─── Input data
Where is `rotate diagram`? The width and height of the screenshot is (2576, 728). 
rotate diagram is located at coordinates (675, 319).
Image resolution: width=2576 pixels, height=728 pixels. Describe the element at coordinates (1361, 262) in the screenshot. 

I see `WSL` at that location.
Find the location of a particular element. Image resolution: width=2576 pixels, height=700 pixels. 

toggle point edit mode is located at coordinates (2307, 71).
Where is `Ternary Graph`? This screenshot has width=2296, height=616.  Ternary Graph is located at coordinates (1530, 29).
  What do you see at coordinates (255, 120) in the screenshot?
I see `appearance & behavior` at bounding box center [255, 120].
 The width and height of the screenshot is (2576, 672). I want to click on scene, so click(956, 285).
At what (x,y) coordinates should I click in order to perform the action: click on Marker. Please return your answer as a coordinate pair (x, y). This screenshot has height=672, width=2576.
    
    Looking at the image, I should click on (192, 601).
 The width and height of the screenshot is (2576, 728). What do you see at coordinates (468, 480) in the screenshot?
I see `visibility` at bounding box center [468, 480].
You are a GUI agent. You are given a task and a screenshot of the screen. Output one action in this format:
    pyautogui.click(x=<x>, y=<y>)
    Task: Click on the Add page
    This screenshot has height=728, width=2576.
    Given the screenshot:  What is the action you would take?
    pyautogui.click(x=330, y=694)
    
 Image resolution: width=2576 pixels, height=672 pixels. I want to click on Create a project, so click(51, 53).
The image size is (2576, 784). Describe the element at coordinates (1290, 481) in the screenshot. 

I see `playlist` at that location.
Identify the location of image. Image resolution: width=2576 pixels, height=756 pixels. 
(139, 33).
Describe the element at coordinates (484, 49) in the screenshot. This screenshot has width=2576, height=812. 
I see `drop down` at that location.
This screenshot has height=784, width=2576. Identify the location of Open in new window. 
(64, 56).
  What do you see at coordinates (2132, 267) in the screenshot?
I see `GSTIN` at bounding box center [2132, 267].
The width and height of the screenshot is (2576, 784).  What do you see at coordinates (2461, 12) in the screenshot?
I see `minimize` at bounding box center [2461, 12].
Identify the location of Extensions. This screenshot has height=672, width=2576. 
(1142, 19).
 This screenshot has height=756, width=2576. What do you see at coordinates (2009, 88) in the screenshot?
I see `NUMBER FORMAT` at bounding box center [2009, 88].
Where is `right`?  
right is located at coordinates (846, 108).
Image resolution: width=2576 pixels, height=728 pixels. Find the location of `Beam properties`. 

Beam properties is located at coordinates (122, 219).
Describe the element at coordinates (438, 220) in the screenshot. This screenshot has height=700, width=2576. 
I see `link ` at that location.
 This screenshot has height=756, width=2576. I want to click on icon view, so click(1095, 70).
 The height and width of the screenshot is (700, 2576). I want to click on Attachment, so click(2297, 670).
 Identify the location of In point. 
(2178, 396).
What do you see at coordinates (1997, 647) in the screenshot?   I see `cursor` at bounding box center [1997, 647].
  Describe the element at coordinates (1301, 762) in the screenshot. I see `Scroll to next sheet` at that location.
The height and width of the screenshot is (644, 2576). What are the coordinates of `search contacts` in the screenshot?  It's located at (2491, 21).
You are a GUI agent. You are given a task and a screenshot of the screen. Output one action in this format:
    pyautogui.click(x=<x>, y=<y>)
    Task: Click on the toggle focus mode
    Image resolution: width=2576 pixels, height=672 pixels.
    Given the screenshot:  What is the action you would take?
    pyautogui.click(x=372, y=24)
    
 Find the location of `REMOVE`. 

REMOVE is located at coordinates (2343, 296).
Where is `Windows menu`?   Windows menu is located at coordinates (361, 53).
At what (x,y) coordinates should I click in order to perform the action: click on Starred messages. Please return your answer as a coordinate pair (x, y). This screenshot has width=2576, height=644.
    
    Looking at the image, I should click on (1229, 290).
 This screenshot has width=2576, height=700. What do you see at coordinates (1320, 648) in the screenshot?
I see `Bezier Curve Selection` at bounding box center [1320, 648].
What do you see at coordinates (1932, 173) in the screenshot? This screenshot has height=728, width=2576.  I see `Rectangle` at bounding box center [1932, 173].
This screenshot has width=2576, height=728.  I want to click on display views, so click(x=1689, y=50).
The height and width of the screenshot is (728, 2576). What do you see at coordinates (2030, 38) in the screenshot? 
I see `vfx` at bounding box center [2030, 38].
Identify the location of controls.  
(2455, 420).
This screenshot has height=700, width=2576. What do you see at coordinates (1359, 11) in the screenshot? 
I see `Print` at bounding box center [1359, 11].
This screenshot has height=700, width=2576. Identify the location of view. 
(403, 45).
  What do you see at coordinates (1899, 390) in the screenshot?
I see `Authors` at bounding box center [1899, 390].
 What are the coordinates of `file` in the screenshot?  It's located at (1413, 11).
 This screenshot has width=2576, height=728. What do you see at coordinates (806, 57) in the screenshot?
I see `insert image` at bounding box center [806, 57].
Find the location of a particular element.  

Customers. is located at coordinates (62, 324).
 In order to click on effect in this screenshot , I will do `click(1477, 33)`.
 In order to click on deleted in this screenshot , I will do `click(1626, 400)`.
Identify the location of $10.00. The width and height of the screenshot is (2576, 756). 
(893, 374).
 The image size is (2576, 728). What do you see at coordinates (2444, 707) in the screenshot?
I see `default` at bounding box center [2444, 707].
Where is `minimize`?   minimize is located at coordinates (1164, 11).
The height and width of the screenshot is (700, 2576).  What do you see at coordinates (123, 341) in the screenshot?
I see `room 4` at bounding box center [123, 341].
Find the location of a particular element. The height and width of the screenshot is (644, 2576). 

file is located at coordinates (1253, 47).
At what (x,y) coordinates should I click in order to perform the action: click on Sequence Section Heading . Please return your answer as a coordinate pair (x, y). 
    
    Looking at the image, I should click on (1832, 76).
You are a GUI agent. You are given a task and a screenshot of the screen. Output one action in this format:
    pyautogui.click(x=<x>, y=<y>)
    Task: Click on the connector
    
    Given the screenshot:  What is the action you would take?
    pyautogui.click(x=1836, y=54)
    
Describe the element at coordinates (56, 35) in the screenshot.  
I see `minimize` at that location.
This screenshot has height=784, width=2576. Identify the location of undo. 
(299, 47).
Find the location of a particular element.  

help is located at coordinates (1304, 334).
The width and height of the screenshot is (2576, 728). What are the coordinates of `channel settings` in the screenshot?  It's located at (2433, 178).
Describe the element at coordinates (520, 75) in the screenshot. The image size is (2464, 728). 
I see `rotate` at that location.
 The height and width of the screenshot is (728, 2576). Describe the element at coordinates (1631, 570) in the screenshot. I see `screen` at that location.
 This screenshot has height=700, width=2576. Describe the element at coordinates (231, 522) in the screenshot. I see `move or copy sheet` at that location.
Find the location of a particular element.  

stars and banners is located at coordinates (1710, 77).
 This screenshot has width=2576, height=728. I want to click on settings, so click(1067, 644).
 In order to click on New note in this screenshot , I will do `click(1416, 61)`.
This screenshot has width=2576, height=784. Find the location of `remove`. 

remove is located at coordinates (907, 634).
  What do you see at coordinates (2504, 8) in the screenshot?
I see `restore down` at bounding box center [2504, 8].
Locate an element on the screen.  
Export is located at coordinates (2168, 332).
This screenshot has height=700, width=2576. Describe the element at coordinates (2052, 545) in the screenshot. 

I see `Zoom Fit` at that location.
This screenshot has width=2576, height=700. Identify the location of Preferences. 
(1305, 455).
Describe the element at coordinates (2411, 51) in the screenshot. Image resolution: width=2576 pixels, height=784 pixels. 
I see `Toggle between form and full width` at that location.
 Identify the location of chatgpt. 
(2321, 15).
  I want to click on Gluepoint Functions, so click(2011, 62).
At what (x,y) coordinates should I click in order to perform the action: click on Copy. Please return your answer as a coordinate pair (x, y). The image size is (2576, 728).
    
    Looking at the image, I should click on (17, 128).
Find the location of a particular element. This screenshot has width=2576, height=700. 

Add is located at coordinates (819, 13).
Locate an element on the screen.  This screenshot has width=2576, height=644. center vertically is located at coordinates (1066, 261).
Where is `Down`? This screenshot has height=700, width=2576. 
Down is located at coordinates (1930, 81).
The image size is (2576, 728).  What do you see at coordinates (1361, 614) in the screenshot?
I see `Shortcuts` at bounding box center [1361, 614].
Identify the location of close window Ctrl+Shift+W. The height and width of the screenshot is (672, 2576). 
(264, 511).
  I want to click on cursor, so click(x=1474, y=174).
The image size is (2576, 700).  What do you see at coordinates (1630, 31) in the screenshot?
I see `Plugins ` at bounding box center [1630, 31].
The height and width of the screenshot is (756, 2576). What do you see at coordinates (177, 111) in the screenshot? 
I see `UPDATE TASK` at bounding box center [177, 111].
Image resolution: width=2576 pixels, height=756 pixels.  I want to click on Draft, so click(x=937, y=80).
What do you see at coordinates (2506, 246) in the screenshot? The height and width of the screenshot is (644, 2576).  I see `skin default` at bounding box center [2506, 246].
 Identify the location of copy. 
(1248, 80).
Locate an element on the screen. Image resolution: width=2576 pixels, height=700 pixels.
──────
- **What needs to be done**
Please output the lines from the items above exactly, covering everything from the line that contains "In order to click on deleted" down to the line that contains "coordinates (1164, 11).", with both of those lines included.

- **Exercise result**
 In order to click on deleted in this screenshot , I will do `click(1626, 400)`.
Identify the location of $10.00. The width and height of the screenshot is (2576, 756). 
(893, 374).
 The image size is (2576, 728). What do you see at coordinates (2444, 707) in the screenshot?
I see `default` at bounding box center [2444, 707].
Where is `minimize`?   minimize is located at coordinates (1164, 11).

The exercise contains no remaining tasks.